Finalmente, em termos absolutos, Lyons (1975) postula ser impraticável uma distinção essencial entre os dois tipos de significado:

O principal ponto que deve ser estabelecido aqui é que não parece existir diferença essencial entre o ‘tipo de significado’ associado com itens lexicais e o ‘tipo de significado’ associado com itens gramaticais naqueles casos em que a distinção entre esses dois tipos de classes de elementos de estrutura profunda pode ser firmada. As noções de ‘sentido’ e ‘referência’ são aplicáveis a ambos.
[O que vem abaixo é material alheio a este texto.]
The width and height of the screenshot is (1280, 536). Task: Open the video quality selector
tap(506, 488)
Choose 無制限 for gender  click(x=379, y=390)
Se existe qualquer generalização que possa ser feita sobre o significado de elementos gramaticais (e será lembrado que certos elementos ‘puramente gramaticais’ não têm significado), pareceria ser que ‘escolhas’ gramaticais têm a ver com noções gerais de referência espacial e temporal, causação, processo, individuação, etc(...) Entretanto, não podemos supor de antemão que tais noções, mesmo se forem claramente identificáveis, serão necessariamente ‘gramaticalizadas’, mais do que ‘lexicalizadas’, na estrutura de qualquer língua particular. (1975, p.438). 172

Inclina-se, ao menos em alguma medida, para uma visão de que a gramática está subsumida no léxico, e, por conseguinte, a gramaticalização poderia ser considerada um epifenômeno da lexicalização incidente de modo irregular nas diferentes línguas. Ou ainda de que procedimentos gramaticais ou lexicais concorrem para a expressão de funções gramaticais. Como se apresenta uma noção de fronteira, a opção do analista pode bandear para um ou outro lado da linha divisória ou de interseção dos pontos de controvérsia.